The quality of life and life satisfaction does not depend on how much money, power, position and success you have; rather it depends on the number of good friends with whom one has a caring and sharing relationship. This appreciation and acknowledgment helps in emotional development. Laughter Yoga is a positive energy which quickly connects you with people and helps to make friends easily.


5. Inner Spirit of Laughter

Laughter Yoga will teach you how to keep your spirits high when you face challenges in life. It promotes a positive mental attitude to help you cope with negative situations and deal with difficult persons in a much better way than a normal person.

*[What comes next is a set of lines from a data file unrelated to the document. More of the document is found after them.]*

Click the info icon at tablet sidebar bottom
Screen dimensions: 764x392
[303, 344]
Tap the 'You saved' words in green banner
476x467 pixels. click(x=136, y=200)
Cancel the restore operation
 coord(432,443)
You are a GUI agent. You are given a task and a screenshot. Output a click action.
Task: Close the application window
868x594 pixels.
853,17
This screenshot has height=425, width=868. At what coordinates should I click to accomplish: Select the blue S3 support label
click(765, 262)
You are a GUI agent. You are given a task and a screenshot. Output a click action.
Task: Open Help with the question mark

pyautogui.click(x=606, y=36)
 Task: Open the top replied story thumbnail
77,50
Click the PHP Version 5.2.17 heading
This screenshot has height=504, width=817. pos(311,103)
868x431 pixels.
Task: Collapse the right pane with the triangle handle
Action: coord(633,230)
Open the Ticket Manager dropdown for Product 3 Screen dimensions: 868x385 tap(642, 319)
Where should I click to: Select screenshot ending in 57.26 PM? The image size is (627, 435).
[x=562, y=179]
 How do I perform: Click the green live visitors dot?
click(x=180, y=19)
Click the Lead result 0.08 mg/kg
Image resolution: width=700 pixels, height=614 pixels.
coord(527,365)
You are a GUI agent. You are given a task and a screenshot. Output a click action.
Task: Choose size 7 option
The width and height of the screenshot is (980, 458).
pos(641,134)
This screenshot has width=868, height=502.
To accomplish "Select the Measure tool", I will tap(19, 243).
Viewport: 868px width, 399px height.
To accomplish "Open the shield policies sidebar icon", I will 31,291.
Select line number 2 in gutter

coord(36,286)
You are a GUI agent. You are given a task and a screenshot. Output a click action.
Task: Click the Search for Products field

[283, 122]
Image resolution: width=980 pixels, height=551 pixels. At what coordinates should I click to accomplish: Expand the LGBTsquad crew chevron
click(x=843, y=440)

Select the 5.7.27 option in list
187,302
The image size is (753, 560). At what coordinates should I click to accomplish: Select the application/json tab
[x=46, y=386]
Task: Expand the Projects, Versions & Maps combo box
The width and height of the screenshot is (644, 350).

Come and experience the contagiousness of playful laughter with Bill and Linda HAmaker every second Monday of each month at noon ET! They are Certified Laughter Yoga Master Trainers who have been spreading the joys and health benefits of intentional laughter for over 15 years! They have been loyal volunteers with the GPB since it began. The next fun session will be Monday, August 14th.


Each laughter session is always unique and memorable. Bill and Linda certify others on Zoom to lead laughter sessions and have been named Ambassadors to Laughter Yoga by Dr. Madan Kataria, the Indian physician who created laughter yoga. They have appeared on community television, NBC Boston, been on the radio, in the Boston Globe, and have been featured on the front page of many community newspapers. They run the free Wacky
Wednesday Let’s Laugh Today Laughter Club that is open to anyone on Zoom.


They will show you how to bring more laughter into your life and the life of others. Laughter Yoga combines guided laughter exercises with breathing exercises to bring more oxygen to the body's cells. This oxygen boost gives enhanced vitality, energy, a feeling of real well-being, and helps to build up the immune system. It can help with anxiety, pain and depression. Any age and any level of physical ability can do these simple playful exercises. You do not even need a sense of humor! You can sit or stand. Let’s Laugh Today because seven days without laughing makes one weak! 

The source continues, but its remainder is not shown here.